My comments are in blue.

Nov. 7 (Bloomberg) -- Ezra Holdings Ltd., a Singapore-based provider of offshore oil and gas services, may buy back shares in the next 12 months after its stock fell 76 percent this year, said Lionel Lee, the company's managing director.
``We have a mandate for a share buy back,' said Lee in an interview in Singapore. The company is also considering delisting
its shares from the Singapore Exchange, he added.
Companies such as Oracle Corp. and Mazda Motor Corp. have announced plans to buy back shares after the global financial
crisis pushed down stock valuations.
Ezra may use some of its cash reserves for the buy back, Lee said. The company had S$153 million ($102 million) in cash as of September 30, according to Bloomberg data. He declined to say how much the company has allocated for a share buy back. Fourth-quarter profit dropped 84 percent from a year earlier to $6.7 million, Ezra said on Oct. 22.
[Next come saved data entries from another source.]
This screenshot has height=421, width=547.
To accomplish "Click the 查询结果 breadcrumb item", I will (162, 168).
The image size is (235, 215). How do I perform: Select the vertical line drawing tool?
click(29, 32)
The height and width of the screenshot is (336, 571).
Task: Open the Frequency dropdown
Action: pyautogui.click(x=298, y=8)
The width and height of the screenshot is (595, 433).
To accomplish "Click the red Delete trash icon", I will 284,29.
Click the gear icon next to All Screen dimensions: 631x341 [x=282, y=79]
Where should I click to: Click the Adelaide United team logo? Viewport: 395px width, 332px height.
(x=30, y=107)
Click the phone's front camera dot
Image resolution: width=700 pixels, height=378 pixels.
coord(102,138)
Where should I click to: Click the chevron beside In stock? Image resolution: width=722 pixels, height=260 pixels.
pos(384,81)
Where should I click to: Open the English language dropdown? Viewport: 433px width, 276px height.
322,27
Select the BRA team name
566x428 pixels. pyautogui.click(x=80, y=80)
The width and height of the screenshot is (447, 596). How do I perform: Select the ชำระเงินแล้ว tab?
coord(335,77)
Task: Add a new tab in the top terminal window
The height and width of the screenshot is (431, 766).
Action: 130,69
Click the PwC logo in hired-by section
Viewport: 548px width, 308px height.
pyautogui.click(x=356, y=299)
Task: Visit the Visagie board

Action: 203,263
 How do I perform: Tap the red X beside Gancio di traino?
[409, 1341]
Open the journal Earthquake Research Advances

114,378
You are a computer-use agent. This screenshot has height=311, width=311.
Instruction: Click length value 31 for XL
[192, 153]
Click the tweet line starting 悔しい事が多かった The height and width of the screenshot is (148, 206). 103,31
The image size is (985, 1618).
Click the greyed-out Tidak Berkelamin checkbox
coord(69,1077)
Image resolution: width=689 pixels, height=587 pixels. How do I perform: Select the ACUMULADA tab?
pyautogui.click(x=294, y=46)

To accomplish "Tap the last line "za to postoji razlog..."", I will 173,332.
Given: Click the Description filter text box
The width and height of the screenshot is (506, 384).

Erza rose as much as 3 cents, or 3.8 percent, to 82.5 Singapore cents, and was trading at 81 cents at 10:49 a.m. on the
city's exchange.
Delisting plans ? I wonder what would be the rationale for that ?
I must say the MD has confused me on this one - share buybacks are a good idea to enhance EPS, but why the talk about delisting ? Unless they plan to list in another country which can better appreciate their business and provide better valuations. Norway immediately comes to mind as EOC Limited, their 48.9% associate, is already listed there.
The company has S$153 million cash but the company is valued at S$466 million right now. Unless they leverage further to buy up shares at this price to privatize, I don't think it's a good idea.